Odessa shakes her head with a smirk. "Not for lack of effort, as you see. I did get this saving Teo's life," she admits. It's not the proud admission of someone who's done some good deed and wants recognition. Odessa isn't used to being known for her good deeds. Just the dastardly ones. "I thought I was going to die. For a couple minutes there, I thought I had." The blonde falls silent, her eyes leaving Doyle's face and staring out past him to an indeterminate point. "It was terrifying." She brings herself out of her fugue and rolls her eyes at herself for the second time over the course of this conversation. "Which sounds ridiculously obvious, now that I've said it."

Eric's head bobs in a slight nod to that, a faint smile tugging up a bit at one corner of his lips before he asks, "So… why? Why'd you do it? Why didn't you just help those guys kill everybody, collect your money, go— I don't know, live it up in Vegas?"

"All those lights and all that sound and all those stupid people?" Odessa attempts to make as light of the situation as her companion is, a breath of laughter passing her lips. "I don't know, honestly. I thought about it for a while. But… I don't know." And this clearly frustrates Doctor Knutson to no end. "It isn't as though I did it because they're good people. Maybe it's because they were nice to me, even after I admitted I was initially there to spy on them. And possibly kill them. Maybe it's because the others that were supposed to be helping Dreyfus began jumping ship and I could see the writing on the wall."

She frowns. "That last reason can't be it. I'm pretty sure that if it were just him and I with my ability that we'd still have been able to kill them all, if he weren't so damned insistent on being overt about it." Odessa has always been the most comfortable with morally grey.

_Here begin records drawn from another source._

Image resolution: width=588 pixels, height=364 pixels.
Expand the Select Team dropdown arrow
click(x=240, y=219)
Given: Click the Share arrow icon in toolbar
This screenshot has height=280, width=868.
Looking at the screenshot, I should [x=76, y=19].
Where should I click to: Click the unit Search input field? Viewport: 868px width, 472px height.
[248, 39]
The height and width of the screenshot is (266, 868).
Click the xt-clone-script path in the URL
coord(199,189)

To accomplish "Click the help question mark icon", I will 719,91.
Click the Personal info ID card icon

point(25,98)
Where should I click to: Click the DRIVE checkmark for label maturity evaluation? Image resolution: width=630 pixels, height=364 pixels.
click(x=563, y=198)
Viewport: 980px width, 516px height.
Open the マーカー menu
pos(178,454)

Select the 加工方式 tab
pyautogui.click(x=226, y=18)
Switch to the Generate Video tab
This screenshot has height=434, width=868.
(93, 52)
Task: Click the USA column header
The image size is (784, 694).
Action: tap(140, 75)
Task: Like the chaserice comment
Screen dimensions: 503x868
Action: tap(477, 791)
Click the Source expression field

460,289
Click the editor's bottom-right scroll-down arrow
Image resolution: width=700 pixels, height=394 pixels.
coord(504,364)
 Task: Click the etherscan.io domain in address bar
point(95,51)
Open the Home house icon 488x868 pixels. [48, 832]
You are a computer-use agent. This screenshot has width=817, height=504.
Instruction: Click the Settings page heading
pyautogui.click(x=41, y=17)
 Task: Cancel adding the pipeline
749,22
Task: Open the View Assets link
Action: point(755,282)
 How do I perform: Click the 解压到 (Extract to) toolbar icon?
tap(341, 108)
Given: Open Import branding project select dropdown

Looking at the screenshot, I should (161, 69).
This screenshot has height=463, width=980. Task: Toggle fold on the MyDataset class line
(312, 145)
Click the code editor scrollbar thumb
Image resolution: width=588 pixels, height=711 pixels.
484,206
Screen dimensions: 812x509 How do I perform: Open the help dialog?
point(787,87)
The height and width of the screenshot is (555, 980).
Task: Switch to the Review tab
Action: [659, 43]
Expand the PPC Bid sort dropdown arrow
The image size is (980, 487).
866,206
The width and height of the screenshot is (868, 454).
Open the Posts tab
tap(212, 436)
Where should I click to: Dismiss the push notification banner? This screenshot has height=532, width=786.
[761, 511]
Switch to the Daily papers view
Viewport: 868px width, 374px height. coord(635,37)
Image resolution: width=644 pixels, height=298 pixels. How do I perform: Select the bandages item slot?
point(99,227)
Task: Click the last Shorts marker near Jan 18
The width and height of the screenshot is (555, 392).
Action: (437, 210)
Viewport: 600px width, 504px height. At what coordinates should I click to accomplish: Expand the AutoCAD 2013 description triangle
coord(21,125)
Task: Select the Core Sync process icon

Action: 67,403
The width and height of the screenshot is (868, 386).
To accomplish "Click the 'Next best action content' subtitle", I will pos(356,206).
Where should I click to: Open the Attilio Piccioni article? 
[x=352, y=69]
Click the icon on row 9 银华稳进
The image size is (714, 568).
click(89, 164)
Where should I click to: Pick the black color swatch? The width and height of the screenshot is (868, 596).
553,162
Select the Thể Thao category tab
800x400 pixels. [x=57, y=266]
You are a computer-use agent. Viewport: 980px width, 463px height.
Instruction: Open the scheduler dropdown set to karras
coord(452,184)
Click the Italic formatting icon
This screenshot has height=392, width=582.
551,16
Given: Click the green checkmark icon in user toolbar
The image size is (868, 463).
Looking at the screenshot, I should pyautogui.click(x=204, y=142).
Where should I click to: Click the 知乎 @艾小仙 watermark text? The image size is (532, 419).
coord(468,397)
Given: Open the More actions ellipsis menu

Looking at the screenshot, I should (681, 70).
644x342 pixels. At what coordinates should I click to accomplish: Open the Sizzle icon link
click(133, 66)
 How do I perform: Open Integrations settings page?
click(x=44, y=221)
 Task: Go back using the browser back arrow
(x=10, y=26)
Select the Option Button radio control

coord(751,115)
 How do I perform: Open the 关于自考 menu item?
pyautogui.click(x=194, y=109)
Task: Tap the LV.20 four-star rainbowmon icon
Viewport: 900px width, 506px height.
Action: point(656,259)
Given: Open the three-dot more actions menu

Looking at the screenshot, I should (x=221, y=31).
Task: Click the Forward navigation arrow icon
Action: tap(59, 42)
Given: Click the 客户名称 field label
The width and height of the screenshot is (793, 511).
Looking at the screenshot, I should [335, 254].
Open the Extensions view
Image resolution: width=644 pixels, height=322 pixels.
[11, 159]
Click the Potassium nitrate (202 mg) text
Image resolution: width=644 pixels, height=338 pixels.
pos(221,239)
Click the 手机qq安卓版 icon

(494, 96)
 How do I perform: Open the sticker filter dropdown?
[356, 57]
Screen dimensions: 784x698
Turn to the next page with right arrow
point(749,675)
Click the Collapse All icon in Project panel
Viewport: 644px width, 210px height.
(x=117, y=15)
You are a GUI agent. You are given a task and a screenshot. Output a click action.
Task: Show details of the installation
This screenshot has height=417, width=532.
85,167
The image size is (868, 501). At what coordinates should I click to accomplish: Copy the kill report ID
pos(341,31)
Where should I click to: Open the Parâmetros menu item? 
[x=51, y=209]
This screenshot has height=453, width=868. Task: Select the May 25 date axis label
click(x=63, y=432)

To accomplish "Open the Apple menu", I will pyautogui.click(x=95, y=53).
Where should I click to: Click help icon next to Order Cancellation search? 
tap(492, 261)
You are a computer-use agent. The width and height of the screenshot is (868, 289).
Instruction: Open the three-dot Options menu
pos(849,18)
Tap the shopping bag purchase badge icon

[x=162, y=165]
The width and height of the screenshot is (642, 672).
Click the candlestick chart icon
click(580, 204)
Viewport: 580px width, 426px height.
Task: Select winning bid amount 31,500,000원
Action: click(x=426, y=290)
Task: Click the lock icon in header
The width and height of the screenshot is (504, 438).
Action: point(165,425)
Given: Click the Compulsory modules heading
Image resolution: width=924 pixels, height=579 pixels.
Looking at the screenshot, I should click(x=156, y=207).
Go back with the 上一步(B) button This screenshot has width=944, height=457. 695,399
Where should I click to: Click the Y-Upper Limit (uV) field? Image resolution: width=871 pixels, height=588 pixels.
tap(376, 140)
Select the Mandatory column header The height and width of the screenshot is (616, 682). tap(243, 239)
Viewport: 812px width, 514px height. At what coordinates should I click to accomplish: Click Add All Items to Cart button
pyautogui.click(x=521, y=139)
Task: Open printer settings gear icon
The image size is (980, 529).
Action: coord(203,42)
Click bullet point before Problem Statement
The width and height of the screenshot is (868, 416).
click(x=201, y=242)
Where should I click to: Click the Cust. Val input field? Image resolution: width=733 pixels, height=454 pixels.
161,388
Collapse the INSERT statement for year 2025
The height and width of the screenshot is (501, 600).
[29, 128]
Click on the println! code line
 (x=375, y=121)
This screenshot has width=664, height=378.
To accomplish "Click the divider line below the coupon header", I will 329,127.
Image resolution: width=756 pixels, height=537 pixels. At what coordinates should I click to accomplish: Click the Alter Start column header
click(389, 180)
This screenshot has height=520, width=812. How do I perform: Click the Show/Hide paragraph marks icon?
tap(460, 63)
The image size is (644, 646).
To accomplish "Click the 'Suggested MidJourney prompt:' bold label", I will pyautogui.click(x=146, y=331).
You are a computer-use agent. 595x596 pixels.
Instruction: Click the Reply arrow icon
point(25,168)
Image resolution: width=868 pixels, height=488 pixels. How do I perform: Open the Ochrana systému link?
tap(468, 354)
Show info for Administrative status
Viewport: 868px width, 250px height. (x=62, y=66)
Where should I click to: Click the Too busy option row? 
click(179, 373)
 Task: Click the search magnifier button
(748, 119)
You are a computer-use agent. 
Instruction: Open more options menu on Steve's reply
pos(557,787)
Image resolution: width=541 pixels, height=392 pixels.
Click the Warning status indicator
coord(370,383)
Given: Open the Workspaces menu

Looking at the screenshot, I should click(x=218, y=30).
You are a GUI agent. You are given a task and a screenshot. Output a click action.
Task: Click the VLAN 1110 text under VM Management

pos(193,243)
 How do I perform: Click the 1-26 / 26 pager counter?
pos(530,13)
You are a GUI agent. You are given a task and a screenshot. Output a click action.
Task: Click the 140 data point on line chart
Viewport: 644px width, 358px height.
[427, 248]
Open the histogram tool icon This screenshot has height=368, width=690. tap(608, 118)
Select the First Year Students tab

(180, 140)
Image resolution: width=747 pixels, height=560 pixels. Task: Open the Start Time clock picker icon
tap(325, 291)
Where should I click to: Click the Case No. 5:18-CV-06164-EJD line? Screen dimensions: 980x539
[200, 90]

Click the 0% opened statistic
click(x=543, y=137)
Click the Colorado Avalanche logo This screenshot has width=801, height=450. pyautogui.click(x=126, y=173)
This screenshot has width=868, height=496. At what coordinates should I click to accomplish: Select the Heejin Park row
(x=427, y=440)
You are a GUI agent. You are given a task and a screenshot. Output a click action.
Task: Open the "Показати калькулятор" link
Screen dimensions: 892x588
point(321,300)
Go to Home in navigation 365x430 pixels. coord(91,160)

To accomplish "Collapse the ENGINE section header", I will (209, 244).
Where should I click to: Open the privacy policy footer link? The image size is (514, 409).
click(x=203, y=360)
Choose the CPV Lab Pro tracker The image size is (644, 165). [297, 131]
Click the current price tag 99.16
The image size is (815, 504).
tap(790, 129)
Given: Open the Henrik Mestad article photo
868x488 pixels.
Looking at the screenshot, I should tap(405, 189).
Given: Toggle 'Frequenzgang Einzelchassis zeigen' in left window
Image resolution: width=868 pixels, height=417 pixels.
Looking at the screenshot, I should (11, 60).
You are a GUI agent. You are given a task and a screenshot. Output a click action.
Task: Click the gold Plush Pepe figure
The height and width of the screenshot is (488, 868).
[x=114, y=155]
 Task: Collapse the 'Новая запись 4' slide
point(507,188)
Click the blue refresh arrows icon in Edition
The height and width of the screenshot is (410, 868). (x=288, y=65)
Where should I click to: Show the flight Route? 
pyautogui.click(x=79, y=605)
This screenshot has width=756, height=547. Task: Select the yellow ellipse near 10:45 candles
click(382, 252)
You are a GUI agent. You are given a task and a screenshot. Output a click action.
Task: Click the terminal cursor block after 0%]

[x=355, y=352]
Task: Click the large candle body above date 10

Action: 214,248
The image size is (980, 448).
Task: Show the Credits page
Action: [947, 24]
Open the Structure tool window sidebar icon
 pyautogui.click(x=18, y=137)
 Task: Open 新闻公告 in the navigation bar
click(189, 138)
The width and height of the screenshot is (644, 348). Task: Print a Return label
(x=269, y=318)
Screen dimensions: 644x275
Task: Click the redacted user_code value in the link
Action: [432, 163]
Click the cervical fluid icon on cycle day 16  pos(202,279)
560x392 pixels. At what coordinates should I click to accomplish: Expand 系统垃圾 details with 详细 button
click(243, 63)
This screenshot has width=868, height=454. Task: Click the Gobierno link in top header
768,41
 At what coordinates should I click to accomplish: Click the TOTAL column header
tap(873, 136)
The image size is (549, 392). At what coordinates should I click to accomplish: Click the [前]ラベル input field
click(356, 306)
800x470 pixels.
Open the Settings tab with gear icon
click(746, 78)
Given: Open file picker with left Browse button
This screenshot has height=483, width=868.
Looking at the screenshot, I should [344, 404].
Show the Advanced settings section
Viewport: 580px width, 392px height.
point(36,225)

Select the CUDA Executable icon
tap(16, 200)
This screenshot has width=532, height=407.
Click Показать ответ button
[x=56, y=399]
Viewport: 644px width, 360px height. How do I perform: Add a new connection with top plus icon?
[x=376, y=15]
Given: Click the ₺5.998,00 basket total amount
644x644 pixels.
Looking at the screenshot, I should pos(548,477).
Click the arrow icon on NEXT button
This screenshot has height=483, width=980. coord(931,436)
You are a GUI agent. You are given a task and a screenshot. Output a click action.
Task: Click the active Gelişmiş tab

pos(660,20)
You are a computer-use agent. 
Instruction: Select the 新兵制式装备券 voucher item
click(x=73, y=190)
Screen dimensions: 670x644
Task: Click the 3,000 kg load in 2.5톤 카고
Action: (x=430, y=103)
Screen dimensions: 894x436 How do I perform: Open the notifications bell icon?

"Heh." Doyle scratches at his jawline, his expression rueful as he leans back a little, "Yeah, well, see… how do you think your Russian friends would've treated you if you'd stayed on their side and won? You think they'd have you in a comfy bed somewhere with visitors, or just dumped in an alley to bleed with some half-hearted patching up?"

"One of the Russians did patch me up, actually," Odessa admits. "But he also jumped ship. I… honestly am not sure why he decided to save me." This causes no small amount of confusion. "I suspect it was to further his attempts to get into the good graces of the others." Meaning the ones she didn't stab in the back. "Although I admit that it would be nice if he did it because he actually cared and didn't want me to die." She knows how few and far between those kinds of cases are for people like her and Sasha Kozlow, however.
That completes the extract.